Can – Ege Bamyası (1972)

Can – Ege Bamyası (1972)

FRESH OKRA:

The most unique album by the most unique Krautrock band, their sunniest yet most nerve-fraying.

Ege Bamyasi stands at the midpoint of the short but magical period Can’s creative core—Holger Czukay, Jaki Liebezeit, Michael Karoli, and Irmin Schmidt—spent with their vocalist, Damo Suzuki. The album’s title and cover initially seem like a joke; indeed, they are inspired by Turkish canned goods found in a market near Konrad Plank’s studio.

At that time, the group lived in Cologne in a near-collective commune, recording even in the bathroom, hallway, and kitchen, blending music into the flow of life.

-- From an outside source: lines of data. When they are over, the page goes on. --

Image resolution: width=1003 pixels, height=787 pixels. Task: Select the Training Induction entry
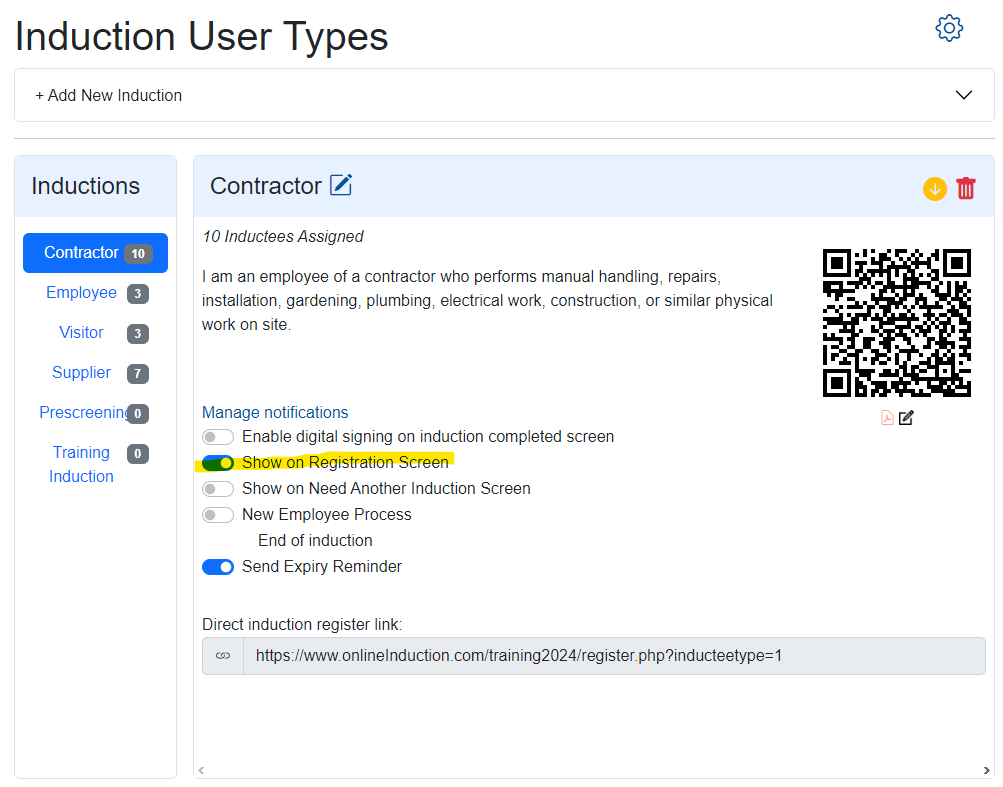click(x=81, y=465)
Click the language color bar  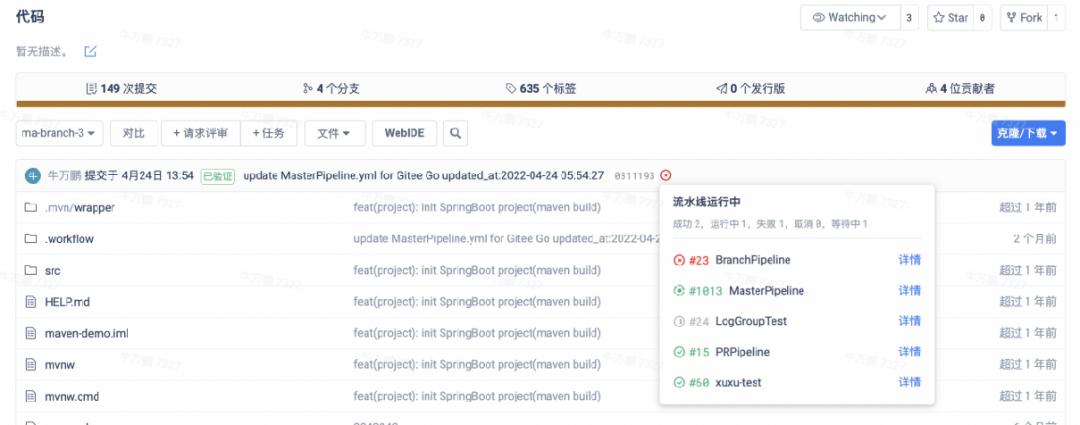540,104
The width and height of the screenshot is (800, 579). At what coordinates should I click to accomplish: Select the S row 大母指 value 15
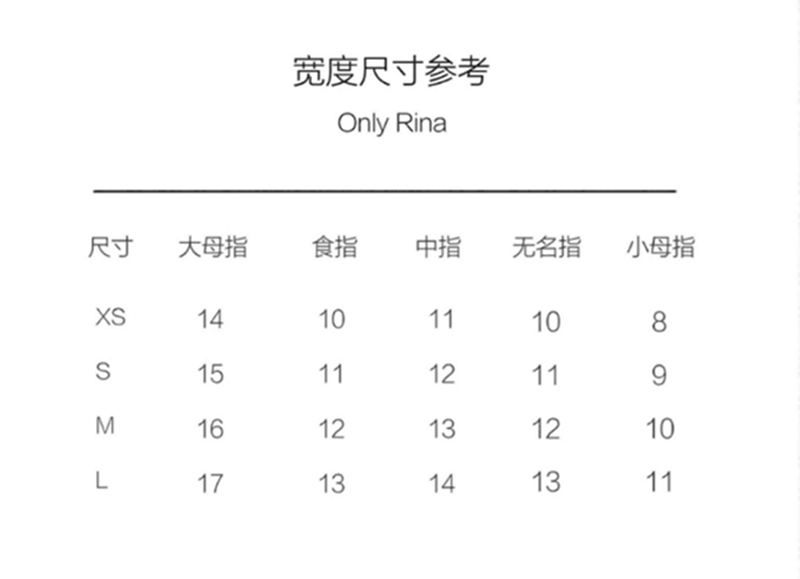[211, 374]
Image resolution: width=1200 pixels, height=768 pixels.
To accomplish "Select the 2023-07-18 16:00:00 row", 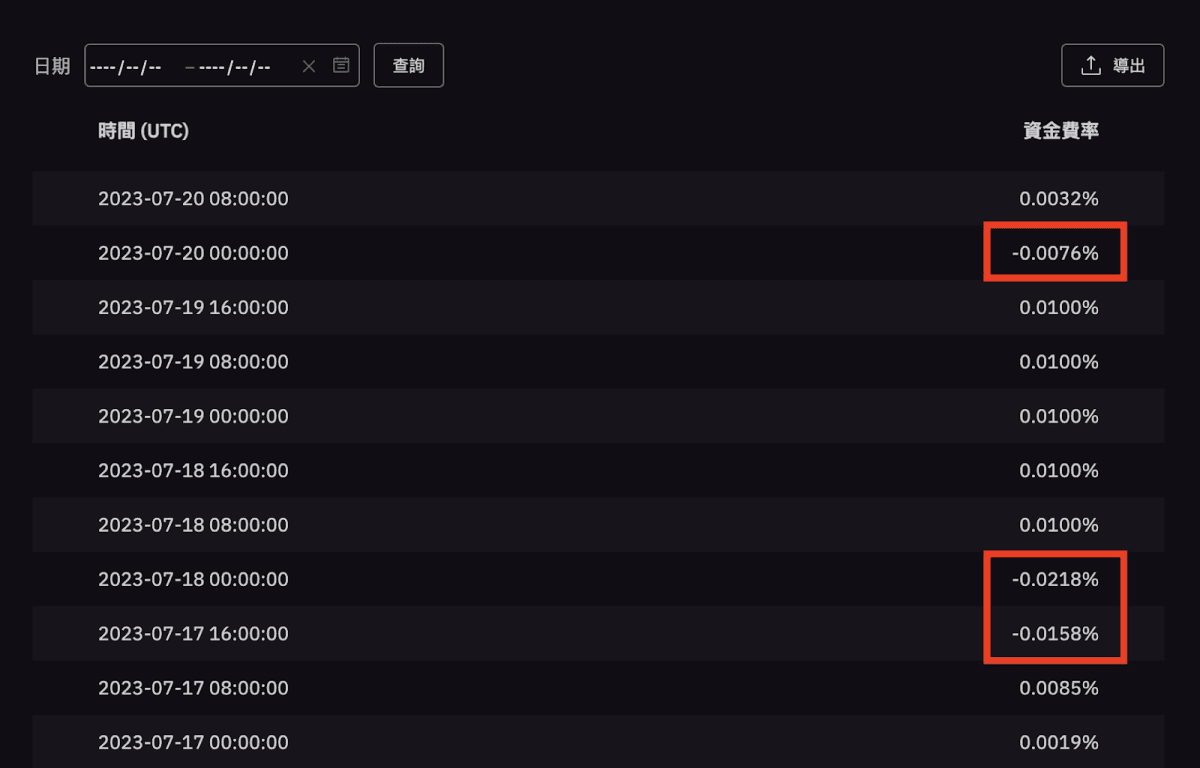I will [598, 470].
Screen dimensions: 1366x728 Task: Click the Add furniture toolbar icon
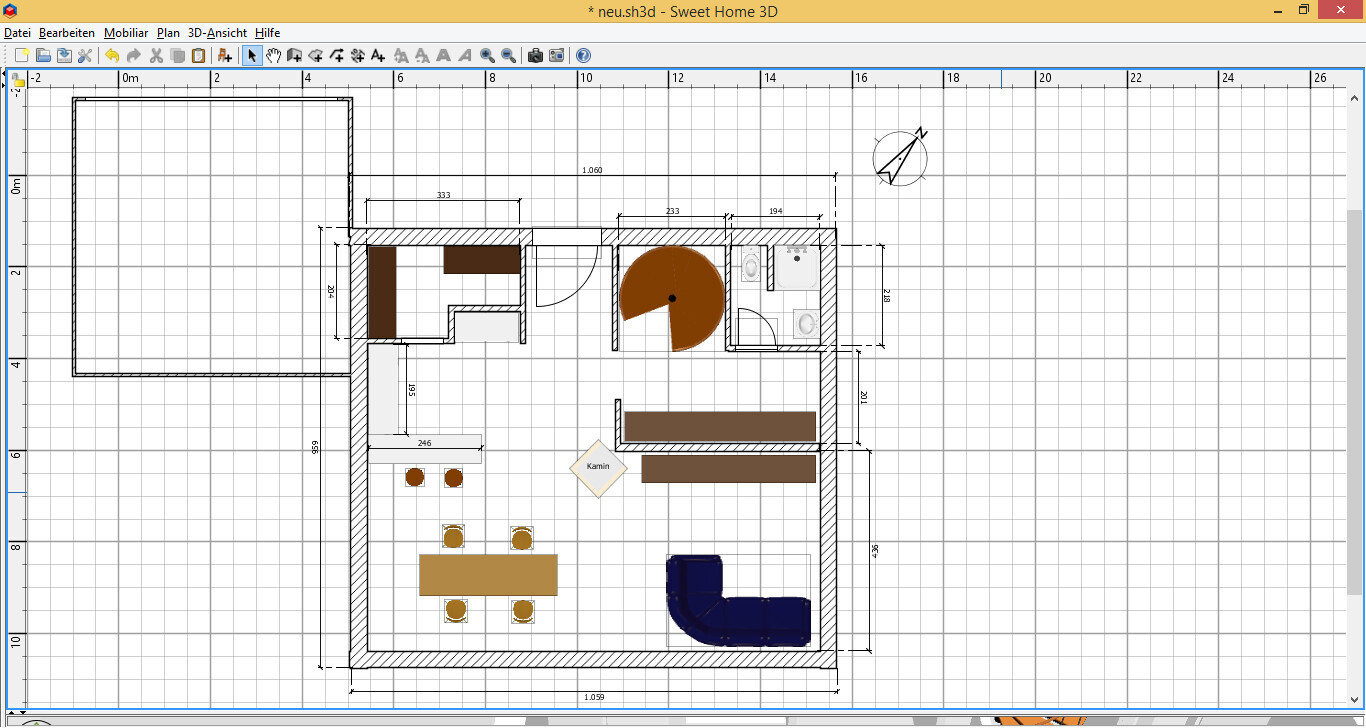pos(225,56)
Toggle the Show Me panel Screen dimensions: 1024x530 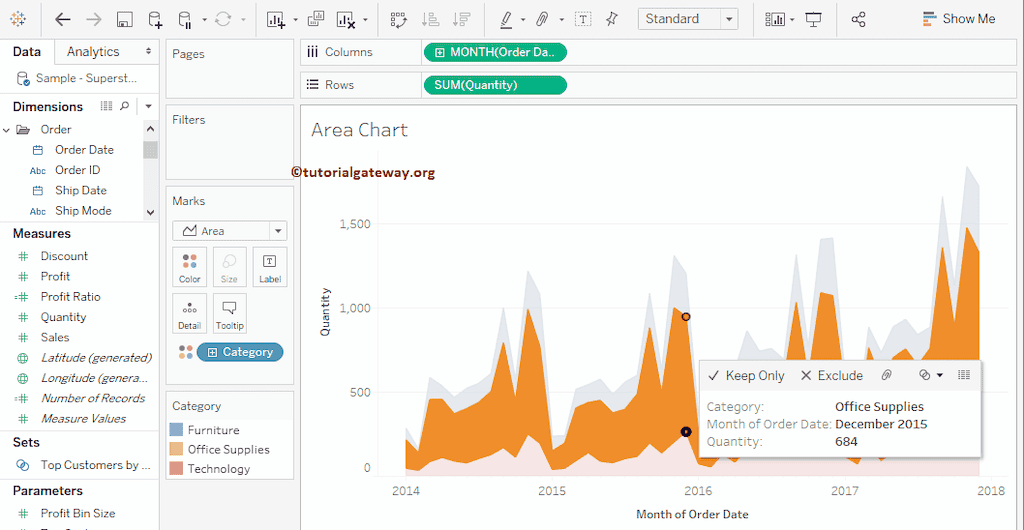tap(958, 19)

Ege Bamyasi can be described as the clearest document of this "half-chaos, half-meditation" state.

Although the music carries the classic motorik rhythms of krautrock, Can's approach never stays within the confines of the genre. Jaki Liebezeit's almost superhumanly precise drumming provides the entire album with a pulse as regular as city traffic yet as organic as a forest. Holger Czukay's basslines are both a nod to funk and a hypnotic loop; Michael Karoli's guitar follows feeling rather than melody. Irmin Schmidt's keyboards, meanwhile, pump both Eastern colors and the sharpness of Western avant-garde into the album's veins. On top of all this, Damo Suzuki's vocals flow like half-English, half-internal language, half-poetry, and the songs cease to be structures and transform into living entities.